Community cable television systems typically offer a variety of services including a group of channels identified as basic service, and one or more pay services such as movie channels, sports channels, business and financial channels, each assigned to a specific channel with a separate monthly service charge so as to enable a subscriber to select from among the various cable services and thereby establish a monthly billing corresponding to the sum of the individual cable service charges. The present technique employed to authorize the subscriber selected services for viewing is controlled by the cable system operator through a television set-top converter located within the premises of the subscriber. Integrity and security of the set-top converter can be readily compromised by subscriber tampering with the set-top converter in efforts to secure unauthorized cable television services. It is thus an objective of the cable television industry to remove the cable service function from the subscriber's premises to an intermediate point between the source of cable television services and the individual subscriber's premises. The utility pole or underground interconnect associated with each subscriber's premises represents a particularly attractive location for a remote cable television service authorization control unit.

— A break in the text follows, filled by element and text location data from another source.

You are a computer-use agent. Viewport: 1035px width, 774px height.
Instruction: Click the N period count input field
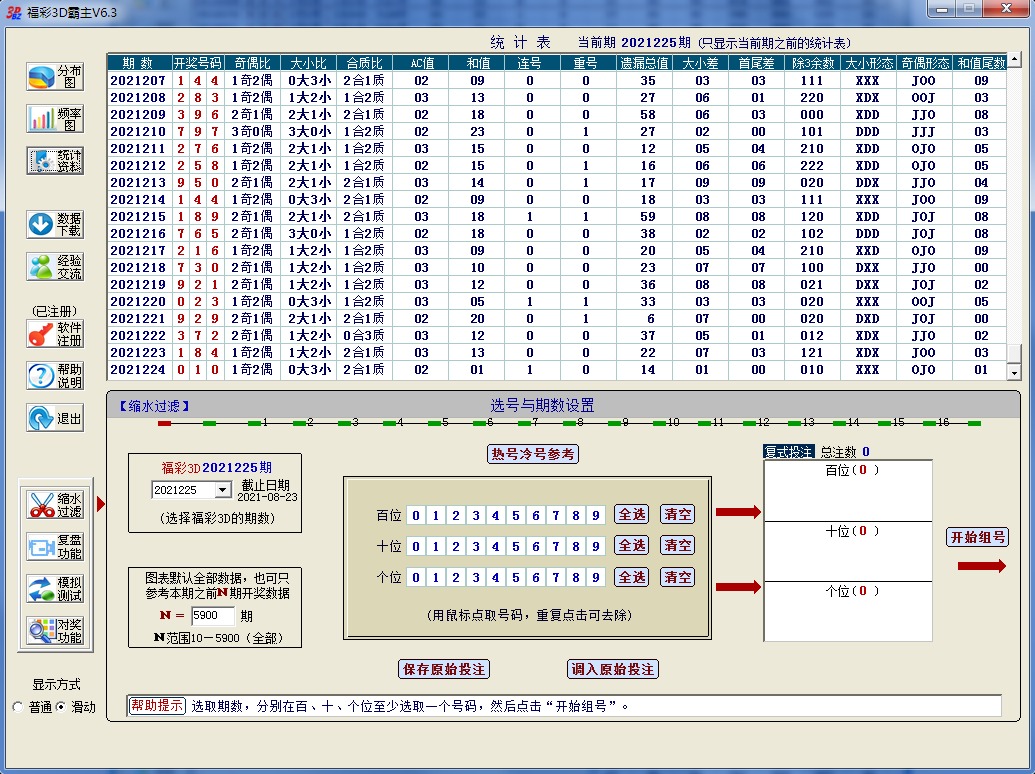(212, 617)
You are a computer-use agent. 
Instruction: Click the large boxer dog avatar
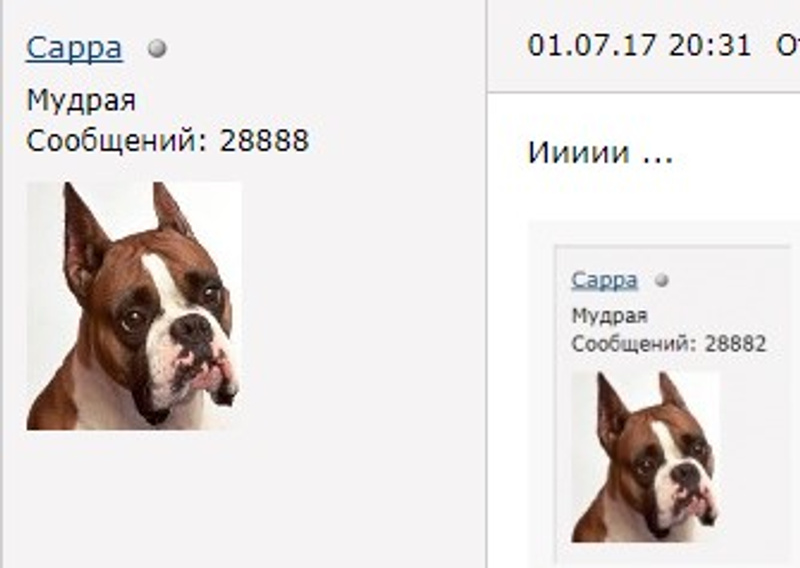coord(134,306)
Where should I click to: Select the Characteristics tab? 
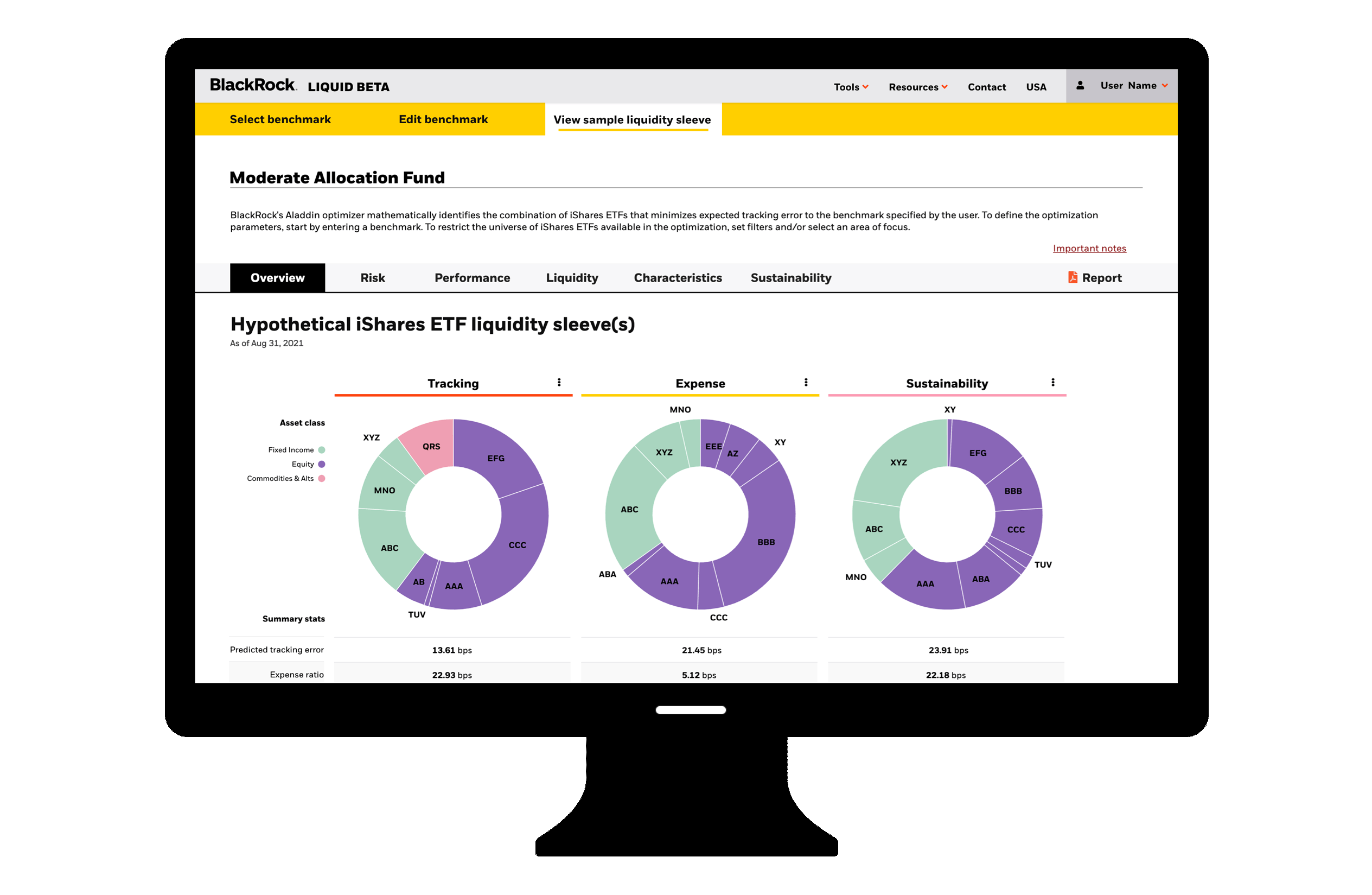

The principal advantage to the remote control approach is that it delivers to the subscriber's premises only those authorized and paid for cable television services. This is in contrast to the conventional set-top converter approach whereby all available cable television services enter the subscriber's premises and the selective authorization process is implemented in the set-top converter.
Unfortunately, the current approaches for transferring the authorization process from the subscriber's premises to strand-mounted equipment located on a utility pole or within an underground conduit rely on the use of electronic switching techniques which are very expensive and complex. Each channel of cable television service requires numerous components and the implementation of the multi-channel authorization process often reduces the overall effectiveness of the authorization control process.